実施課題 1:
枝豆のゆで方についての本文から、次の問いに答えてください。
(a) コロナ禍を経て、男女共に増えているのはどんな人ですか。
(b) 枝豆はゆでる時間が長いと、色がどうなりますか。
(c) 松本さんは、さやが割れるのを目安に何分くらいゆでますか。

本文ブロック:
========
枝豆はゆで上がってから 振り塩をする方が美味しいと思いますよ。 野田真外/松本仲子

コロナ禍を経て、自宅で料理をする人が男女共に増えています。でも、いざ始めてみると色々と素朴な疑問が出るものですよね。そんな料理初心者の方をはじめ「なんとなく日々料理をこなしているけど、自己流でやっていてイマイチ美味しくならない」という方にお勧めなのが『その下ごしらえ、ホントに必要?』です。必要だと思っていたけれどやらなくてよかったことや、これは外さないで! ということが分かる本書から少しずつ試し読みを掲載致します。

(写真:iStock.com/flyingv43)

野田 居酒屋さんなんかでよく枝豆を頼むんですが、ちょっと固いかなと思うことがあって。

松本 お料理屋さんの枝豆は鮮やかな緑色で出てきますでしょ。枝豆はゆでる時間が長いと色がくすんできますので、ゆで時間を短めにしてるのかも。お料理屋さんはどうしても色をきれいにしたいっていうのがありますものね。でも、あれくらいが美味しいという人もいますよ。

私はもっと時間をかけて、色は気にせずにゆでるの。そうするとお豆の甘味が出て私が好きな味になるんですね。だけど色はもう落ち着いちゃってる。どっちを取るかですよね。お料理屋さんだとやっぱり見た目の美しさが欲しいでしょうから、短時間で青くゆでる。だけど私は色はいいので味を取る。味がずいぶん違いますものね、枝豆は。

野田 ゆで時間はどれくらいですか。

松本 豆の大きさや鮮度などによりますが、再沸騰して早ければ1分くらいでさやが割れてきます。

野田 そうなんですね。

松本 私はそれを目安に5分くらいゆでますね。柔らかくゆでます。もやしの時も話しましたけど、途中で取って食べてみて「ああこれくらいでいいな」って。それで決めますね。自分好みの固さにゆでるのが美味しく食べるコツではないでしょうか。

野田 本やネットで、「枝豆のゆで方のコツ」みたいなのを見ると、たいていは短いゆで時間の「料亭方式」が書いてありますよね。
========
抽出資料:
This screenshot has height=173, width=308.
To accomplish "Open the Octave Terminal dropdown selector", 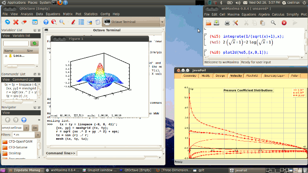I will [162, 22].
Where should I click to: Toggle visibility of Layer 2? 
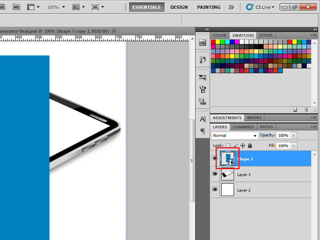tap(215, 189)
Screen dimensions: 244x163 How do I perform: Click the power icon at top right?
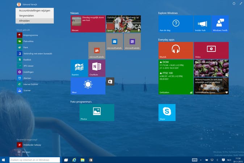click(x=234, y=4)
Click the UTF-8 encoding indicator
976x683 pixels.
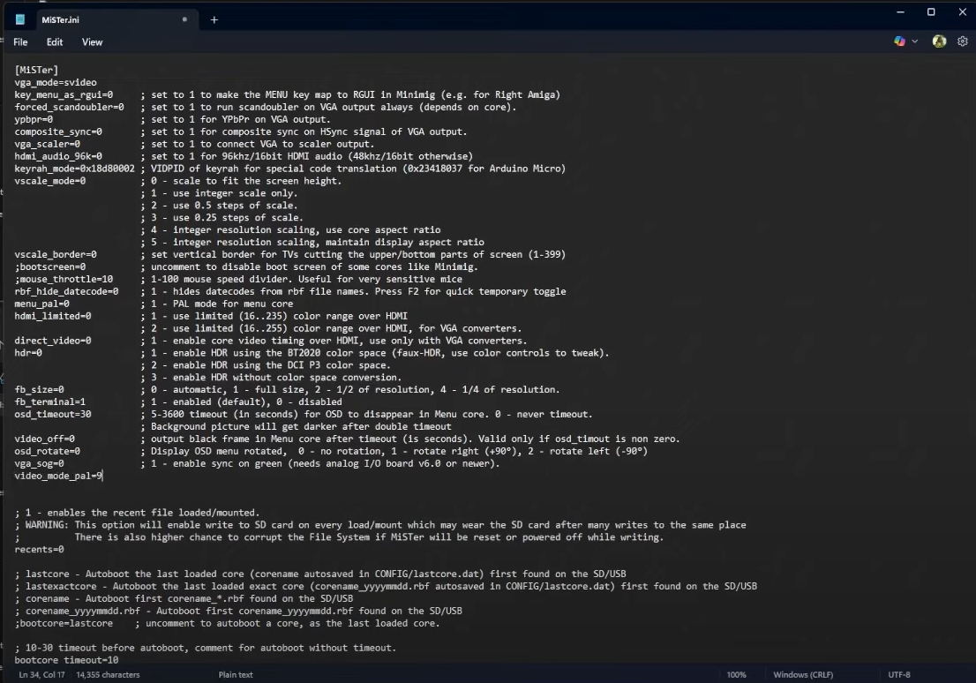[x=899, y=675]
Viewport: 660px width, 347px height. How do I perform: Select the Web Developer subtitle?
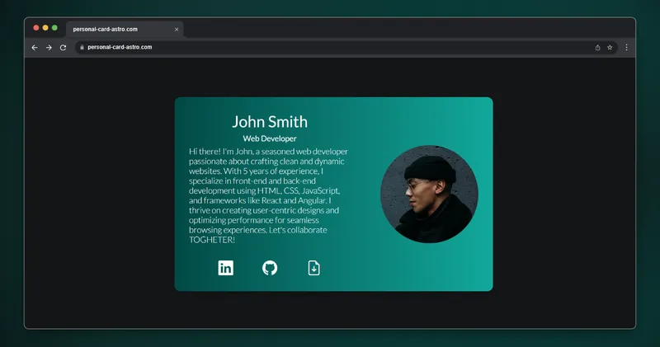(x=270, y=138)
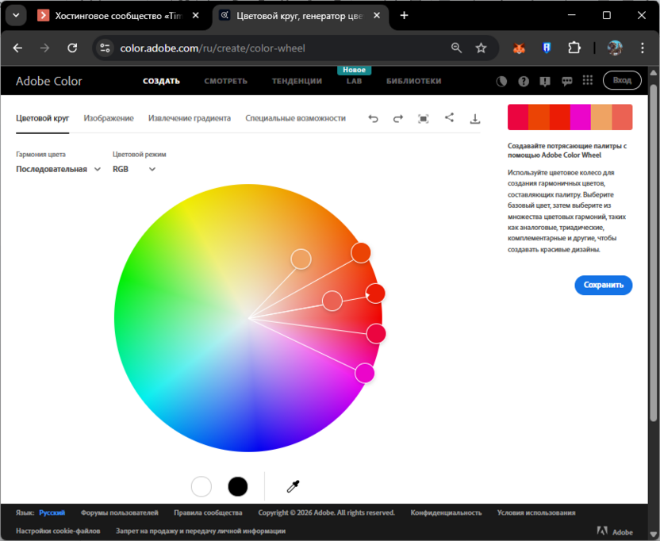Change the RGB color mode dropdown
The width and height of the screenshot is (660, 541).
click(133, 169)
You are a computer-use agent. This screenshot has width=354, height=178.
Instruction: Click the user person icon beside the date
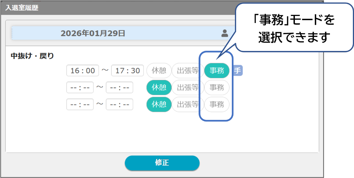224,33
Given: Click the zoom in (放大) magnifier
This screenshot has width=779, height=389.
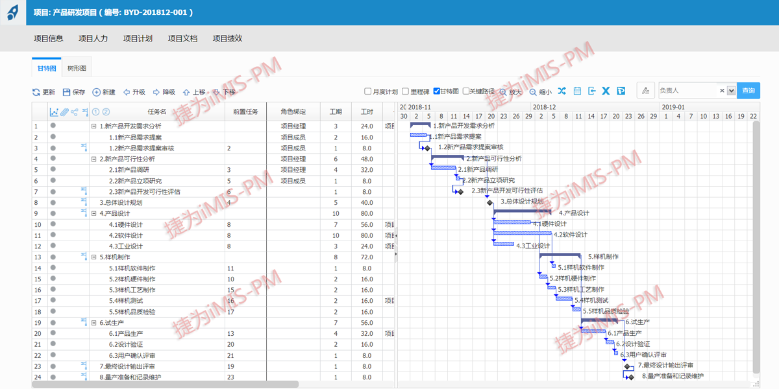Looking at the screenshot, I should 502,92.
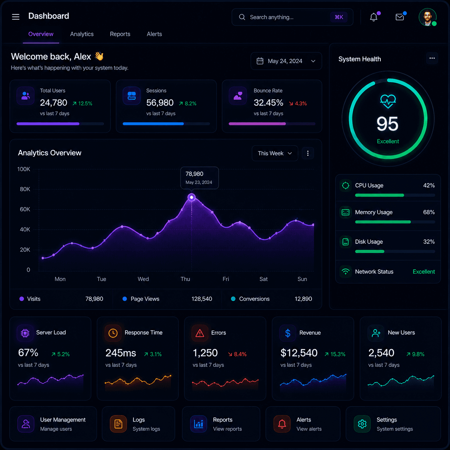This screenshot has height=450, width=450.
Task: Open the Alerts tab
Action: 154,34
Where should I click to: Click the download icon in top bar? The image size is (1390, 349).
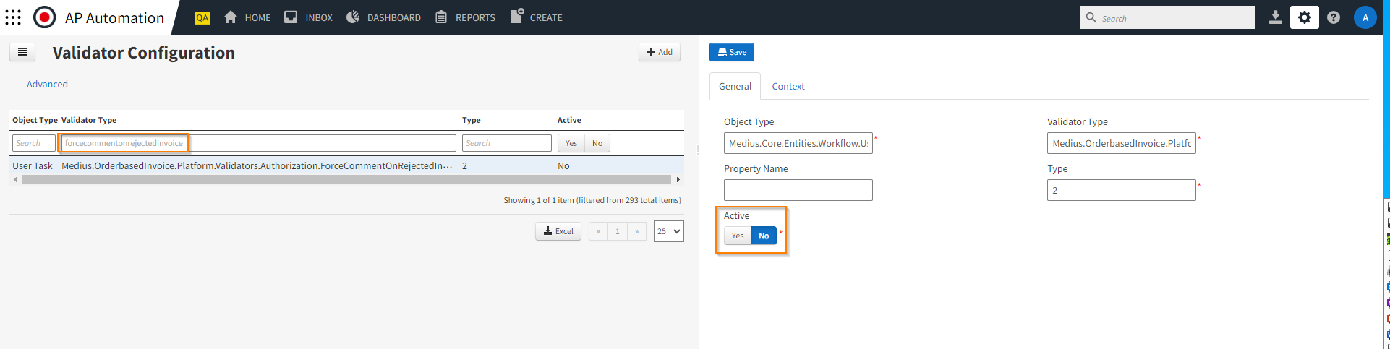(1276, 17)
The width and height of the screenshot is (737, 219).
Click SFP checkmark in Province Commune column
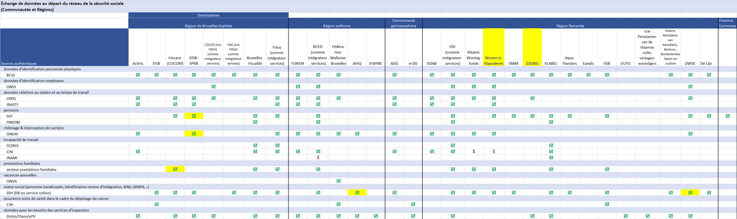click(x=728, y=116)
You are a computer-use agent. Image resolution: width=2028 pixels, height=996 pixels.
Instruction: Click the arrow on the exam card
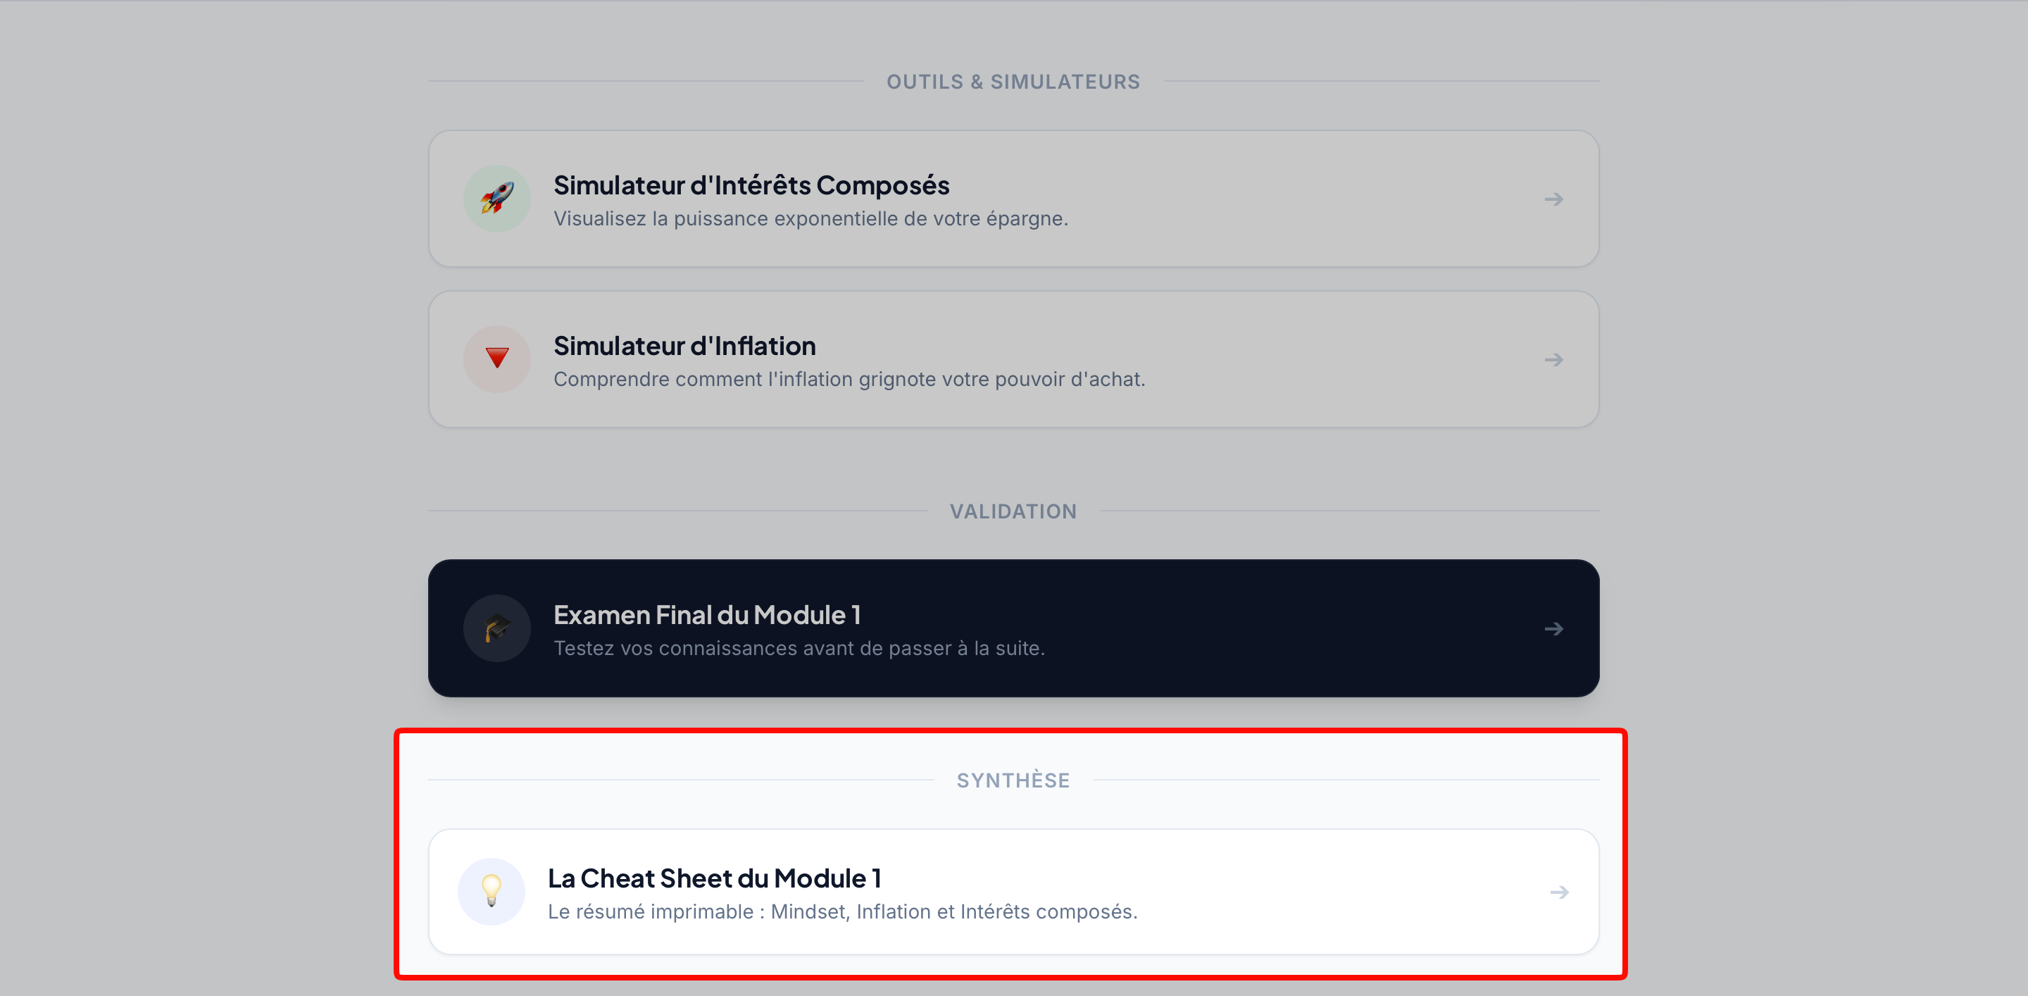click(1554, 628)
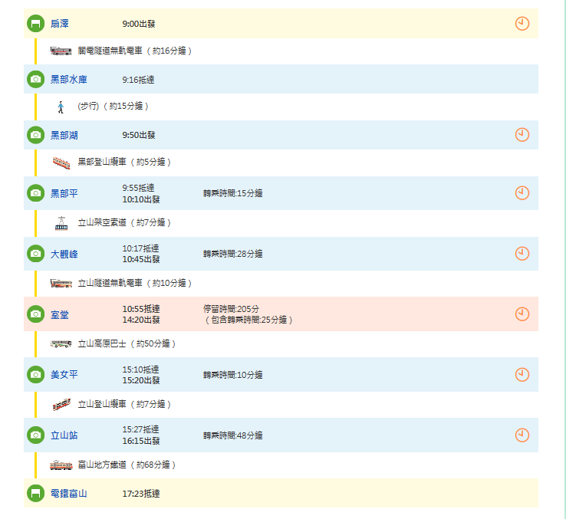Click the ropeway icon for 立山架空索道
This screenshot has width=566, height=519.
pyautogui.click(x=61, y=223)
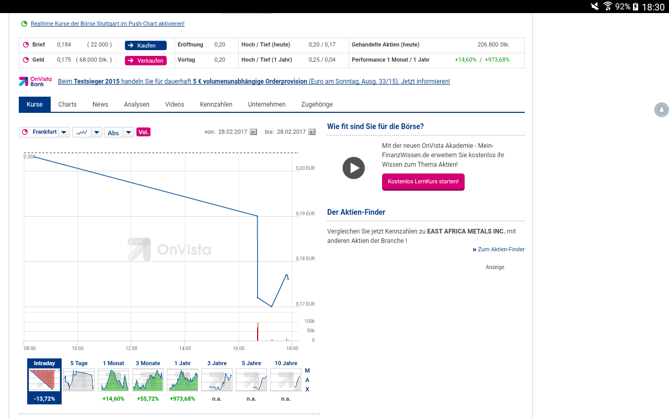The image size is (669, 418).
Task: Play the OnVista Akademie video
Action: [x=354, y=168]
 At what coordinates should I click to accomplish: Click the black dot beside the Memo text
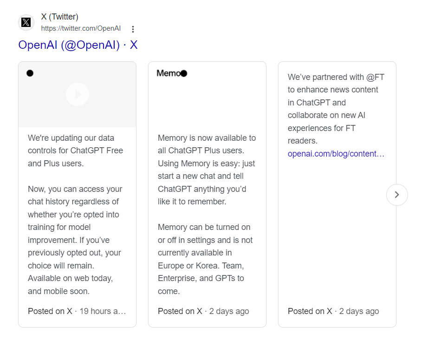pos(184,73)
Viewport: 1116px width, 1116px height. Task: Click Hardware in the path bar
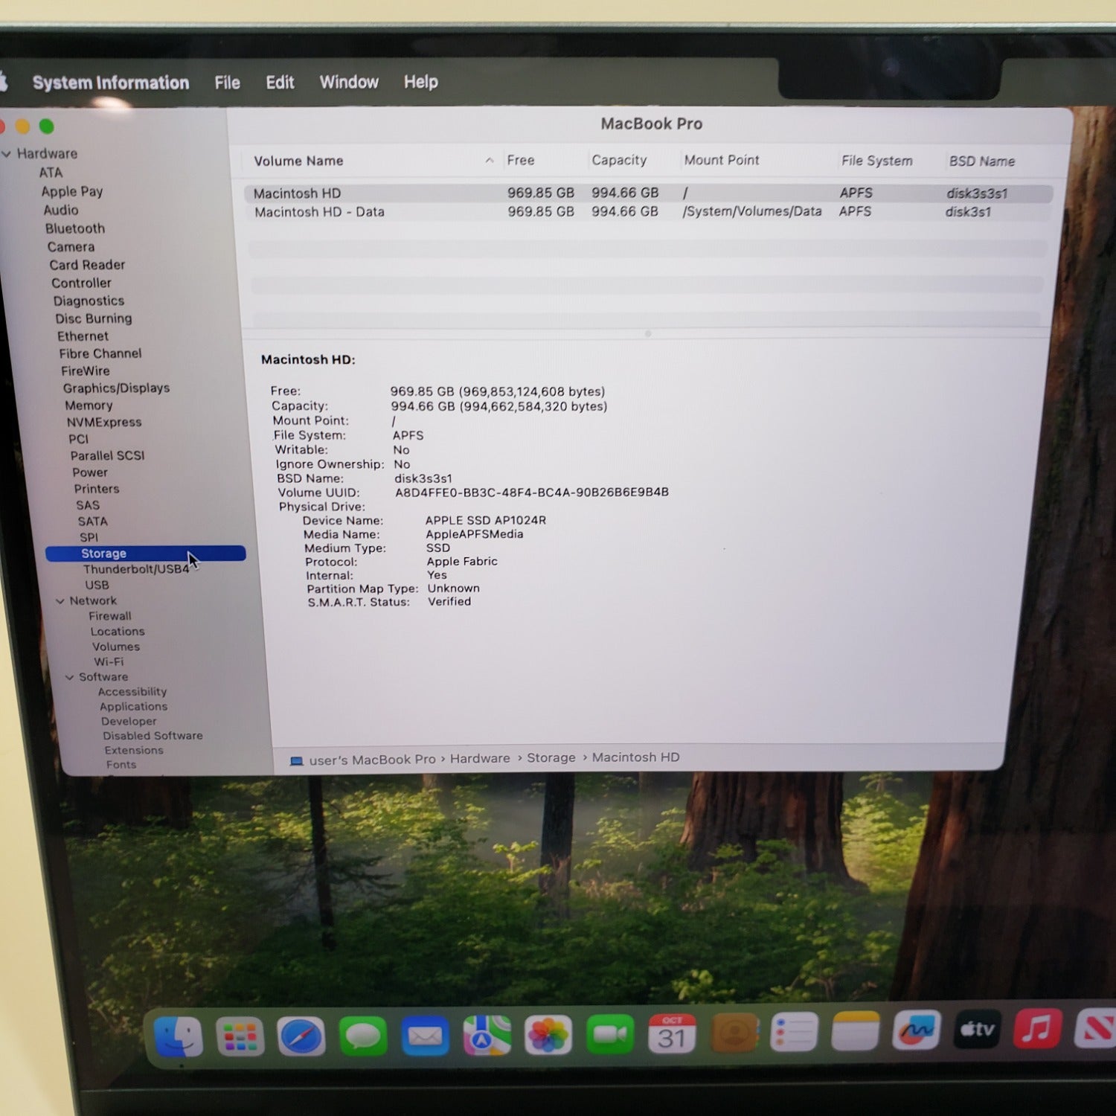[x=480, y=758]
========
実施課題 2:
記録のうち、「At what coordinates」を含む行から記録の最後の行までを、両端の行も含めて番号付きリストとして書き出してください。空行は除き、画像は省いてください。

完成解答 1:
(a) 自宅で料理をする人
(b) くすんでくる
(c) 5分くらい

完成解答 2:
1.  At what coordinates should I click to accomplish: Click the black dot beside the Memo text
2. pos(184,73)
3. Viewport: 1116px width, 1116px height. Task: Click Hardware in the path bar
4. [x=480, y=758]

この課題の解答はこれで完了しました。